Kadınlar ya sunucu ya da ‘kolaylaştırıcı’
◊ Tek tek tüm organizasyonlara “Neden kadın katılımcı yok” diye soruyor musunuz? Ne cevap veriyorlar?
- Tek tek sorarak başladım ve devam ediyorum. Yaklaşık yarısı cevap vermiyor. Büyük oranda da önceki etkinliklerde veya diğer oturumlarda kadınlara yer verildiği yönünde cevaplar veriliyor. Bir de kadınların acil işlerinin çıktığı için veya müsait olmadıkları için gelemedikleri söyleniyor. Bu cevap toplumsal cinsiyet rollerine dair ipuçları içeriyor. Çünkü ‘acil iş’ deyince ilk anda akla ev işleri veya çocuk bakımı geliyor. En sevdiğim cevapsa şu: “Tepkiniz için teşekkürler. Bundan sonraki konuşmacı seçimi sürecinde bu husus özenle dikkate
alınacaktır.”
◊ Kadınların çağrıldığı toplantılarla çağrılmadıkları arasında bir fark var mı? Ya da şöyle sorayım, ‘kadınların çağrıldığı toplantılar’ diye bir şey var mı?
Kadınların da konuşmacı olduğu toplantılar, başlı başına bir inceleme konusu. Kadınlara çoğunlukla sunuculuk veya ‘kolaylaştırıcılık’ rolü uygun görülüyor. Etkinlik fotoğraflarına baktığınızda merkezde çoğu zaman erkekler var. Enerji, ekonomi, hukuk, uluslararası ilişkiler, siyaset alanlarındaki panellerde hep erkek katılımcılar var. Tek konuşmacının olduğu toplantılarda da ilk izlenimim kadınların azınlıkta olduğu yönünde. Bir konuda uzman davet edilecekse hemen erkek akla geliyor. Kadınlarsa alanında tekse veya çok tecrübeliyse çağrılıyor. Genç kadınlar en dezavantajlı grup.

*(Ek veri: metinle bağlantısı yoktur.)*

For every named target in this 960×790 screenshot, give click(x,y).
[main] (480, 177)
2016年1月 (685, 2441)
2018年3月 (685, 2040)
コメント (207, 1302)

◊ İlham aldığınız örnek, küresel çapta çalışıyor. Dr. Saara Särmä ile bir iletişiminiz var mı?
- Ondan ilham alarak böyle bir girişim başlattığımı kendisine ilettim. Çok memnun oldu ve başarı diledi. Sadece ifşa kısmı değil, çözüm önerileri de küresel olabilir. Feminist filozoflar blog’unun, ‘Cinsiyetçi konferanslardan nasıl kaçınırsınız’ başlıklı kısa bir rehberi var. Bu tür ifşaların kısa vadede dönüştürücü bir etki yaratacağını düşünüyorum. Üniversiteler, kamu kurumları, şirketler etkinliklerinde cinsiyet eşitliğine dikkat edecek kurallar getirebilirler.